Authorities have failed to prosecute smugglers secretly shipping ‘e-waste’ out of Australia without permits.

The Department of the Environment confirmed 21 containers of e-waste – old electronics such as televisions, computers, printers and mobile phones – had been intercepted without hazardous waste permits since 2010. However, no prosecutions have been launched.

Most containers were destined for ports in west Africa and Asia, with the three shipments stopped so far this year heading to Nigeria, Ghana and China.

The Australian Customs and Border Protection Service has also admitted it does not keep records of cases referred to the Environment Department for investigation.

Former federal government adviser Mariann Lloyd-Smith, from the National Toxics Network, said the seizures were the “tip of the tip of the iceberg”.

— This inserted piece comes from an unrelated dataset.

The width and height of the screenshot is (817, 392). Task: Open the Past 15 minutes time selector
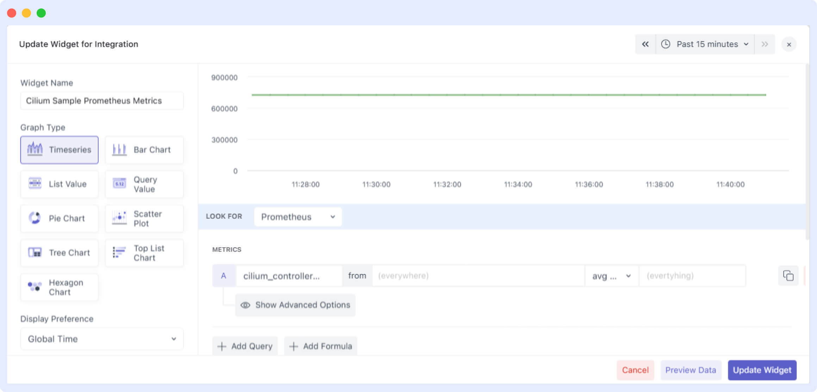pos(705,44)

In 2008 almost 17 million electronic devices were discarded by Australians, a number that is expected to swell to 44 million by 2028. It is estimated only about 4 per cent of Australia’s hazardous waste is recycled.

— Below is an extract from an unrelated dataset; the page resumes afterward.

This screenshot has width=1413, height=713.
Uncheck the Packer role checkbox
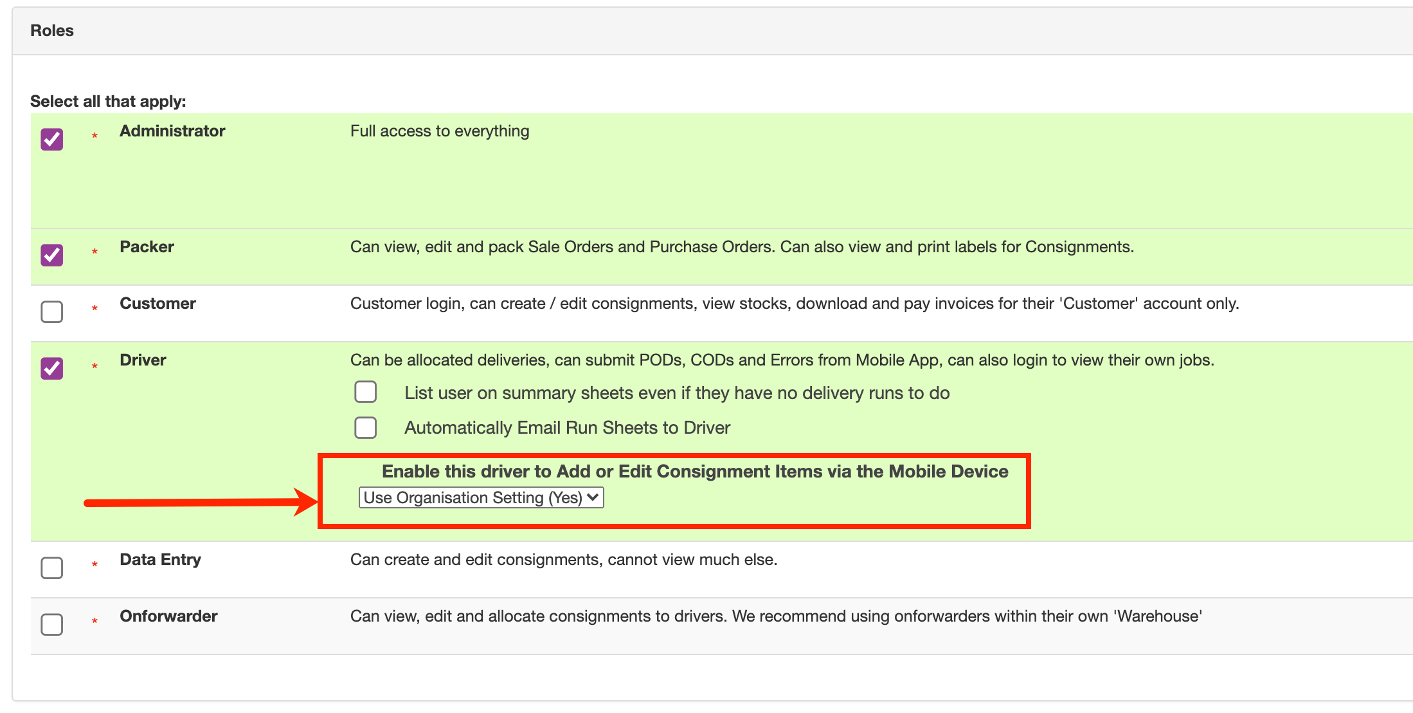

West Africa and Asia have already been singled out as hot spots for e-waste, which contains toxic chemicals including lead, mercury and cadmium that leach into the soil and contaminate the air.

There is also evidence the trade fuels child labour, with locals picking through e-waste dumps in search of valuable minerals found inside the electronics.

A recent study of 300 children near an e-waste dump in Kenya found about half had respiratory problems and one-third had blood abnormalities indicating heavy metal poisoning.